▶ To-do list:
a – List the aspects of buying a home that the mortgage information page says are affected by how much money you have for down payment and closing costs.
b – According to the mortgage information page, what phone number can you call to discuss your situation?
c – Continue the mortgage information page from its last sentence.

▶ Passage shown:
Mortgage Information

Understanding the mortgage arena can be difficult. Our Nashville TN real estate specialists has gathered some great material surrounding mortgage topics. Click a topic below to learn more about that specific area of mortgages or contact us (615) 430-7373 to discuss your situation.

  1. Your Savings and Down Payment
  2. Your First Step Toward Buying a Home

    When preparing to buy a home, the first thing many homebuyers do is look at “homes for sale” ads in newspapers, magazines and listings on the internet. Some potential buyers read “how-to” articles like this one. The next thing you should do – before you call on an ad, before you talk to a Realtor, before you shop for interest rates – is look at your savings.

    Why?

    Because determining how much money you have available for down payment and closing costs affects almost every aspect of buying a home – including how you write your purchase offer, the loan programs you qualify for, and shopping for interest rates.

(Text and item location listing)
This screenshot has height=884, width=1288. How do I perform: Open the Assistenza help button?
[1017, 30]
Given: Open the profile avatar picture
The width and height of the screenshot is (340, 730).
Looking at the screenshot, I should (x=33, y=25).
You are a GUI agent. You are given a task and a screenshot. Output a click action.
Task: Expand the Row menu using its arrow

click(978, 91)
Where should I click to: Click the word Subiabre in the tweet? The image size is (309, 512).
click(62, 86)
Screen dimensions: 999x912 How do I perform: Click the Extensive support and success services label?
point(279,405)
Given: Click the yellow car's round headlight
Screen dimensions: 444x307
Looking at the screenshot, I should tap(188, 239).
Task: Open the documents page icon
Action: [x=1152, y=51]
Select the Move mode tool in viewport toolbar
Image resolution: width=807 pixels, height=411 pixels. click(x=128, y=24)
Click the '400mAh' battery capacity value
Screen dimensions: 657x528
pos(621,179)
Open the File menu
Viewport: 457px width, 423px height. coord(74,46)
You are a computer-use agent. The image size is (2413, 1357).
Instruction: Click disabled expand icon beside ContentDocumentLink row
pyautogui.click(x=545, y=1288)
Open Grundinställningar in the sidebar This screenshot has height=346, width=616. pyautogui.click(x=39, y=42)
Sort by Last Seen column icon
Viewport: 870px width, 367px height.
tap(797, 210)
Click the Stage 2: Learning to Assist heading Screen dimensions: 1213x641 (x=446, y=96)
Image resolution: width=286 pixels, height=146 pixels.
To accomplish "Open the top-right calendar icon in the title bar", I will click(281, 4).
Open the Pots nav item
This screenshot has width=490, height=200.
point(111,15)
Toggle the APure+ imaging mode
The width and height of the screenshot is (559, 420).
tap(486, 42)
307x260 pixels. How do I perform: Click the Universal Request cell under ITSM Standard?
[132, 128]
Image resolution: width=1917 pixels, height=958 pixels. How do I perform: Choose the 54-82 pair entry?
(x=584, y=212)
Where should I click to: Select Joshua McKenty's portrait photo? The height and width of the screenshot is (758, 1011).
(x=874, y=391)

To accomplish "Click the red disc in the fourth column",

▶ Answers for this exercise:
a –
- How you write your purchase offer
- The loan programs you qualify for
- Shopping for interest rates

b – (615) 430-7373

c –
    Mortgage Programs

    If you only have enough available for a minimum down payment, your choices of loan program will be limited to only a few types of mortgages. If someone is giving you a gift for all or part of the down payment, your options are also limited. If you have enough for the down payment, but need the lender or seller to cover all or part of your closing costs, this further limits your options. If you borrow all or a portion of the down payment from your 401K or retirement plan, different loan programs have different rules on how you qualify.

    Of course, if you have enough for a large down payment, then you have lots of choices.

    Your loan choices include such varied programs as conventional fixed rate loans, adjustable rate mortgages, buydowns, VA, FHA, graduated payment mortgages and all the varieties of each.

    Shopping Rates

    A very important reason you need to have at least some idea of your down payment is for shopping interest rates. Some loan programs charge a slightly higher interest rate for minimal down payments. Plus, the interest rates for different loan programs are not the same. For example, conventional, VA, and FHA all offer fixed rate loans. However, the rates vary from one program to another.

    If you shop lenders by phone, the loan officer will be able to tell which programs fit and quote you rates accordingly. However, if you are shopping on the internet, you have to have some idea of your loan program on your own.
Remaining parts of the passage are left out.